The road to Hell is paved with arse-covering cowardice
Good intentions were not to blame for the failure to stop the grooming gangs
“The road to hell is paved with good intentions,” goes the saying. It can be true. Many are the kind words that have been spoken at the worst possible time. Many are the charitable causes that have had the opposite effect to that which was intended.
But it can also be too kind. In 2015, the historian Tom Holland, reflecting on the Rotherham grooming gangs, posted:
The true nightmare of #Rotherham is that the motives of those who turned a blind eye, however monstrous the consequences, were indeed noble.
“It wasn’t the indifference that was noble,” he clarified, “But the concern not to demonise a minority.

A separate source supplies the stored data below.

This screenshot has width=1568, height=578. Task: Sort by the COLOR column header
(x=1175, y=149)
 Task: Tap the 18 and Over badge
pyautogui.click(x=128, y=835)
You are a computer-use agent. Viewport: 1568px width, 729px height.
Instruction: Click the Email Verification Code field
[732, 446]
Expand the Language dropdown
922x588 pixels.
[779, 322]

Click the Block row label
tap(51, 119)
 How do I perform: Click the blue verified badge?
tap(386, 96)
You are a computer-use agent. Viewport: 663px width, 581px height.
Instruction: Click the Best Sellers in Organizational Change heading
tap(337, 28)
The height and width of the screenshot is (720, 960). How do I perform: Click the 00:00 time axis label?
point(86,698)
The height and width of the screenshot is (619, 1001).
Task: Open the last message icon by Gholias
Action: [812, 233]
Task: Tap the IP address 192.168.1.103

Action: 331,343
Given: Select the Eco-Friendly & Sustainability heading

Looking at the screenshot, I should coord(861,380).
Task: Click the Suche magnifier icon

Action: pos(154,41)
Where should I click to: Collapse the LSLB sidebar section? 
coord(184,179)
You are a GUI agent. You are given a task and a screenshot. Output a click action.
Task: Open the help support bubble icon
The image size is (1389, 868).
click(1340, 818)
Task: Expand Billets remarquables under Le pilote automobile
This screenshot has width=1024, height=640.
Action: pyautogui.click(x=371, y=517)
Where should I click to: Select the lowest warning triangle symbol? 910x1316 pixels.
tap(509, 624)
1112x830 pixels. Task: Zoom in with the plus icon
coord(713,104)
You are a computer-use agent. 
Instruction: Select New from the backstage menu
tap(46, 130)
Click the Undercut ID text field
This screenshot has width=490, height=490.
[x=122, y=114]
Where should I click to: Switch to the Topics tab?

Caring for the weak. The Christian thing.”
Amid renewed interest in the subject of grooming gangs, this week, Mr Holland has received a lot of criticism. He replied:
My position remains:
- The authorities have a responsibility to preserve good race relations.
- This is a noble goal.
- In the context of the grooming gangs, this goal resulted in fatefully wrong decisions being taken.
- 10 years on, the tragedy of this is even more evident
To be clear, I am a fan of Holland’s, and am quite aware — unlike some of his fiercer critics — that he is not claiming that the failure to stop the rape and abuse was noble but that it sprang from a misplaced noble impulse. But the fact remains that this is outright wrong. The officials in Rotherham, Rochdale, Telford and elsewhere did not have a high-minded concern for social cohesion — they had a selfish and small-minded desire not to rock the boat.
In defence of Holland, the author and lecturer Adrian Hilton wrote:
He isn’t speaking about individual motives, but social virtue, and he is absolutely right: the King’s peace—pax regis—is a noble pursuit. You can cavil with his hierarchy of nobleness, but public order is indeed a noble pursuit. And so is child safeguarding.
Obviously, when a concern for “public order” is enabling mass child rape, “public order” is not the virtue that it might have been. If my concern with litter in the park is causing me to hurl abandoned puppies into the bin, that “social virtue” has warped into something perverse. Still, Hilton is hinting towards that with his reference to a “hierarchy of nobleness”, so I’ll ask again — to what extent was that a motivation?
Now, it is true that officials were concerned about public order. Turning to page 112 of the independent inquiry into the grooming gangs in Telford, for example, one finds:
Between 2006 to 2008, senior management within the Council were concerned that allegations about Asian male involvement with CSE in Wellington had the potential to start a “race riot” …
But what else does one find? One finds the fear of “complaints of racism” and of being “politically incorrect”. That doesn’t sound noble to me — it sounds cowardly and self-centred. Indeed, it makes it sound like the concern with public order had less to do with virtuous ideals than with protecting their careers and their institutions. There is a difference between being concerned with peace for its own sake and being concerned with peace because your arse is on the line if there turns out to be violence.
Yet the failure to stop the rapes had many causes — and they don’t get any nobler. In the Jay Report into the grooming gangs in Rotherham, for example, we hear appalling details about the classism and misogyny of police officials. According to one witness, the attitude of some police officers was that the victims were “undesirables” who could not be trusted. “Police weren’t arsed with us, really,” said one victim who was key to the belated investigations in Rochdale, “They don’t give a fuck when you’re not from a wealthy background.”
Then there is the whiff of outright corruption — the laptops and documents that were stolen in Rotherham, with, in the latter case, “no signs of a forced entry to the key-coded and locked security doors”. Whatever went missing, one doubts that it was evidence of a sincere concern for the public good.
Again, the desire to explain a sin is not the same as the desire to excuse it. I am not suggesting that Messrs Holland and Hilton are anything but appalled by the failure to stop the rapists. But it is a mistake to ennoble that failure. That failure was not just tragic but actively wicked and it is important to appreciate that if appropriate accountability is going to be achieved.
The road to Hell is not always paved with good intentions. Some of its paving stones are also cowardice, venality and spite.